Secondo l’organizzazione Beit El Meem, che si occupa dei diritti della comunità Lgbtq+ araba, decine di palestinesi queer e trans chiedono rifugio in Israele o in Paesi terzi dopo essere stati minacciati di morte o allontanati dalle proprie comunità. “Ma anche quando trovano accoglienza, spesso finiscono in una sorta di limbo giuridico e sociale: invisibili, privi di documenti, marginalizzati. Non possono tornare a casa, ma neppure vivere liberamente in Israele. Sono fantasmi in un sistema che li tollera solo quando può usarli -spiega Keidar Greenberg-. Anche noi, ebrei Lgbtq+, non abbiamo pieni diritti. La nostra esistenza viene strumentalizzata per costruire una falsa immagine di progressismo”. 
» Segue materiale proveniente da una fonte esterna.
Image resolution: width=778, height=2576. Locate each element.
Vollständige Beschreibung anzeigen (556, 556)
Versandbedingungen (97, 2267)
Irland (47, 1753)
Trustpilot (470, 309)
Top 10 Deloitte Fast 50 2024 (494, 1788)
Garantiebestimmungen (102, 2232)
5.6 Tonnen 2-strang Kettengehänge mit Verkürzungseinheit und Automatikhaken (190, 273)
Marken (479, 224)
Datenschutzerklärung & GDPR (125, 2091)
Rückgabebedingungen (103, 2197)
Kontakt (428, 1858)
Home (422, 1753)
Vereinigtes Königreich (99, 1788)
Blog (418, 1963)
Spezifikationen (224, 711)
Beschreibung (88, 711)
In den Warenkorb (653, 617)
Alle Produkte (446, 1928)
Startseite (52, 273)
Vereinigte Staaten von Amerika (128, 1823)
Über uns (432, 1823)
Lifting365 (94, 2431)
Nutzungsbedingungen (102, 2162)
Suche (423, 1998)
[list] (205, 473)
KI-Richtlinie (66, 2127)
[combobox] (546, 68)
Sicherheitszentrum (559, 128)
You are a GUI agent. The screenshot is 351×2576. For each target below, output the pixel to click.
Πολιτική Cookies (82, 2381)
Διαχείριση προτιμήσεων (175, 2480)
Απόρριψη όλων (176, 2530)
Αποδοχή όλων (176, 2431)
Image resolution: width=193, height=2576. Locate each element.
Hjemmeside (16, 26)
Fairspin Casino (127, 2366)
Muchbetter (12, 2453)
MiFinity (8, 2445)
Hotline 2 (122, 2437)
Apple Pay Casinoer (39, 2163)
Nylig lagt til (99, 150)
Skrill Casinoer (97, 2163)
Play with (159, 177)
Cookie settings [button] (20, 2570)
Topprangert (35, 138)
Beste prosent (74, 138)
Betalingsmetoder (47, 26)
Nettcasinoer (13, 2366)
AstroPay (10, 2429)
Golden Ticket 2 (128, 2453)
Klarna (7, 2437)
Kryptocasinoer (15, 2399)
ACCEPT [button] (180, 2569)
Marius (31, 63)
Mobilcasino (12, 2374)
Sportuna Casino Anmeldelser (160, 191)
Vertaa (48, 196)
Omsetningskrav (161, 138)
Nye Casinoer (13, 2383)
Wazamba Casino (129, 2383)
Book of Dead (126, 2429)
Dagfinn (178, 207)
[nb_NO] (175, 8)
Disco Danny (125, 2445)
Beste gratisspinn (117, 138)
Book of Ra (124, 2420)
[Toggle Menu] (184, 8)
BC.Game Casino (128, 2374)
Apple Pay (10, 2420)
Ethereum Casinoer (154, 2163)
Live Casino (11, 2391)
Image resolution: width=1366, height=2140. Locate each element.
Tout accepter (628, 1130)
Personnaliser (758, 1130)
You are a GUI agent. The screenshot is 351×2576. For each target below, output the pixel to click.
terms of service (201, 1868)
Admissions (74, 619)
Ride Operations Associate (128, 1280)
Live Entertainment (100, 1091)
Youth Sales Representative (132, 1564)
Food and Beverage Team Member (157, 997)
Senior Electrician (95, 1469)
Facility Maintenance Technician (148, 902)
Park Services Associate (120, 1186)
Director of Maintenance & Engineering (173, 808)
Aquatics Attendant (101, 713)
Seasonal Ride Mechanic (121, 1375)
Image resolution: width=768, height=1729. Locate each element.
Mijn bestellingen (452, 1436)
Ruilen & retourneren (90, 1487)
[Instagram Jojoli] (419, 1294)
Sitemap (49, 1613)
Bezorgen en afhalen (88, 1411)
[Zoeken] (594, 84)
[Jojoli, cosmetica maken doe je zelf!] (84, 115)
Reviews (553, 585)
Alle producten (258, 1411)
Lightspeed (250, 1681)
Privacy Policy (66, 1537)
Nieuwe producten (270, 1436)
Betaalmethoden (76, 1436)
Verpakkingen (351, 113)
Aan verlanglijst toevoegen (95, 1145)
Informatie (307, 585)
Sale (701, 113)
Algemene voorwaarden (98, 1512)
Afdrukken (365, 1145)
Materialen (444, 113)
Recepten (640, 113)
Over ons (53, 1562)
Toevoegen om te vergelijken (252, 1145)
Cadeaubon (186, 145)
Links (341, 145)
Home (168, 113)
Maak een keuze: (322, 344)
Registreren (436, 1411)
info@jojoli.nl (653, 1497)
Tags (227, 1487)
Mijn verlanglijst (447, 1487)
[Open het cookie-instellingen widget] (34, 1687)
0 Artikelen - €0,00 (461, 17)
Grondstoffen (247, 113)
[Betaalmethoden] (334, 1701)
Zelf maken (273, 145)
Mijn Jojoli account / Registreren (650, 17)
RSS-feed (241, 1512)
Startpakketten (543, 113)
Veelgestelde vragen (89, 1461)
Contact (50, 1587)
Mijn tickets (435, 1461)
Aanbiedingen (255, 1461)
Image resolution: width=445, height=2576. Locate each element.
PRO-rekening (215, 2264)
Le proteste contro il pinkwashing israeliano non sono certamente una novità, ma in questi anni hanno assunto un’urgenza senza precedenti, anche a causa della presenza di omofobi dichiarati nella coalizione di governo. Tra questi, Avi Maoz, leader del partito ultraconservatore e anti-Lgbtq+ Noam, affiancato dal ministro delle Finanze Bezalel Smotrich e dal ministro della Sicurezza nazionale Itamar Ben Gvir. “Oggi, lo Stato di Israele pubblica sui propri canali social contenuti che celebrano le parate, parla di amore, uguaglianza, accettazione, mentre la maggioranza di governo marginalizza le persone ebree trans e queer e ricatta quelle palestinesi”.